I've been neglecting my blog lately.  What can I say?  Life has kept me quite busy.  Though I've had several thoughts and quite a few rants come to mind, I couldn't quite find both the time AND energy to commit anything to the electronic page.

A couple of housekeeping notices, first:
(1). Congratulations to my brother and his wife, who were married last week in Michigan (this lady got to be in the wedding party!!)
(2). Congratulations also to A & G, whose wedding I am currently in the process of attending.  A and I have been friends for more than ten years- ever since I pretended to shoot up with my mechanical pencil during choir.  (this lady ALSO got to be in their wedding party!!)

Down to business, now!  I need to clear the air after my last post.  It was brought to my attention (by one of the ladies I referred to, hereafter known as the assigned name, Veronica) that some of my language was a bit unclear.  This lack of clarity was easily misconstrued, and was thus rather hurtful.  This was not at all my intention.

I sometimes forget that by posting things on this blog I display them to the possibility of the entire world indiscriminately.  This is not to say that I post things I don't want people to read, but rather that I often assume much about my audience.  I assume, for example, that the only people reading my blog are people who already know me quite well.  This has proven itself to be absolutely untrue.  As I found out this week, I cannot assume that my blog audience knows me at all, or that they understand what I mean between the lines.  

So, to clarify, when I said:

These are the popular, chic, pretty students. . . At least that's how they carry themselves.  I'm not in awe of them or disgusted by them- mostly I'm intrigued by them.  They must spend so much time in the morning putting all that makeup on.  And by *all that* I simply mean that they always look very coiffed, with makeup and outfits and shoes and hair. . . and they invited me to sit with them?
I did not mean this description in a derogatory way at all.  I was trying to establish the fact that I felt out of my element.  I did not mean "pretty" and therefore "stupid" or "pretty" and therefore "snobby".  I meant that I have spent a lot of time with quasi-hippies over much of my adult life, and the situation I found myself in was different from the very start.

I had the excellent fortune of being able to talk about "Cattiness" with Veronica.  She had seen a link to my blog on my facebook page and followed it out of curiosity.  Imagine her surprise (and hurt) when she found that there was a post about her at the top of the page.  To Veronica's immense credit, she responded by contacting me to talk about the entry and her feelings about it.  

I am so grateful that she did so.  It would have been so easy to absorb such hurt and let it play out passively over time.  And I might always have carried a little reservation about her, too.

Instead, we talked.

Thankfully, due to the communication age, we processed all of this over chat.  Though that might sound like a passive way to resolve conflict, I rather think it allowed both of us to be more direct and honest than a face to face conversation would have.  

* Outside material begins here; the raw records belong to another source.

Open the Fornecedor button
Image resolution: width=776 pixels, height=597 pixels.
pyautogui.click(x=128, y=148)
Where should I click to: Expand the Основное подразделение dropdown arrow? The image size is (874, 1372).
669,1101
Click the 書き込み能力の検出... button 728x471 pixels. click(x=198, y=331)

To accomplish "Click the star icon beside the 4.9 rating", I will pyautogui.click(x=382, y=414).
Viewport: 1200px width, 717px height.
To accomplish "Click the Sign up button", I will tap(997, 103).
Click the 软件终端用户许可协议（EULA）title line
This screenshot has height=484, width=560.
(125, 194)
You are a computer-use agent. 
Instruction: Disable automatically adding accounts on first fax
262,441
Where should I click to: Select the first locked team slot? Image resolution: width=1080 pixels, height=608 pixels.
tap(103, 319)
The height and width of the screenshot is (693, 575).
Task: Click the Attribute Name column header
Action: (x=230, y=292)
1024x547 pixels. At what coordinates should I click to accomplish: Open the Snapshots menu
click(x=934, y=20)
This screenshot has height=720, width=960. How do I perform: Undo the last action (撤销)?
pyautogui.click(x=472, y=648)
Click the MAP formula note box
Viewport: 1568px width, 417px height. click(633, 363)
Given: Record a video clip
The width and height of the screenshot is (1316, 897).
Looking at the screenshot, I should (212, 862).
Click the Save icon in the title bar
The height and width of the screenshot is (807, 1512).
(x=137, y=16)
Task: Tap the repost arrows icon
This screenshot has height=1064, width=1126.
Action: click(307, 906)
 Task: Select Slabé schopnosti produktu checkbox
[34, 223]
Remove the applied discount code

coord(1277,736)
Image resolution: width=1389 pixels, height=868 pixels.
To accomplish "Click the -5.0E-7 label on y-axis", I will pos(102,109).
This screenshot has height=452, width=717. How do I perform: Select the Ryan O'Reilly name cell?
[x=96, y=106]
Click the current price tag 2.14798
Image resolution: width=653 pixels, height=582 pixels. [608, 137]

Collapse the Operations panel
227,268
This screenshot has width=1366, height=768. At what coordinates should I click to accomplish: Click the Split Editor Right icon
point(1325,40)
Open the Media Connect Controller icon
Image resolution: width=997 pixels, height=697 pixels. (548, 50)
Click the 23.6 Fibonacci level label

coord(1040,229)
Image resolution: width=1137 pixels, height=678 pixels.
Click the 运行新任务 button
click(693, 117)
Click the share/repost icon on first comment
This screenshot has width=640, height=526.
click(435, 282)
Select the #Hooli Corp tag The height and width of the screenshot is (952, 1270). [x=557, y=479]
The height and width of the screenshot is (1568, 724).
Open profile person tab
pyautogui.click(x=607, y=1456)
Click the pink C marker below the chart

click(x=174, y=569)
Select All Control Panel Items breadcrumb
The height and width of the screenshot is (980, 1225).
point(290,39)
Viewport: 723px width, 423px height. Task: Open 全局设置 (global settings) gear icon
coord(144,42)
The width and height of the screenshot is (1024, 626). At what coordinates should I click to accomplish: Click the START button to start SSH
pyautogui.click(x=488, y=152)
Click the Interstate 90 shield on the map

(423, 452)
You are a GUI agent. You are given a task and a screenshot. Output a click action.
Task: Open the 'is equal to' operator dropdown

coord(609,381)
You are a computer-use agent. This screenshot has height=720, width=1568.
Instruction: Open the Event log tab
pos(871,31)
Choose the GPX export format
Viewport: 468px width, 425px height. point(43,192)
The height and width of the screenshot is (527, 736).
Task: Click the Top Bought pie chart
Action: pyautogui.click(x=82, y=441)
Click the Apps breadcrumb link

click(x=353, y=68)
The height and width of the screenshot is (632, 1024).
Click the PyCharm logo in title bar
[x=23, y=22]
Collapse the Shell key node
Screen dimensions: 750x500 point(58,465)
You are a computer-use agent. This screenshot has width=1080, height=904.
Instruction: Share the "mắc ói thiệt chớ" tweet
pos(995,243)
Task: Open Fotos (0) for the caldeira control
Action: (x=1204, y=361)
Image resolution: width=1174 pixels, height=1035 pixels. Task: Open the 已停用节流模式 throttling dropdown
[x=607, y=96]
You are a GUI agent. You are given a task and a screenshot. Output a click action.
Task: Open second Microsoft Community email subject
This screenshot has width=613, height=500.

I will admit that it was a difficult conversation for me to have, even so.  My first inclination was to make everything ok- do whatever I had to to make Veronica happy with me.  Instead, sweaty palms and all, I stuck my ground.  I listened to what she had to say with my listening ears.  I re-read the entry, and I saw how I had been hurtful.

This was such a growing experience for me.  I was able to take ownership for my words and feelings.  I explained the context of my words, and apologized for hurting her feelings, all while maintaining my original point: the conversation I had been drawn into had been uncomfortable and inappropriate.  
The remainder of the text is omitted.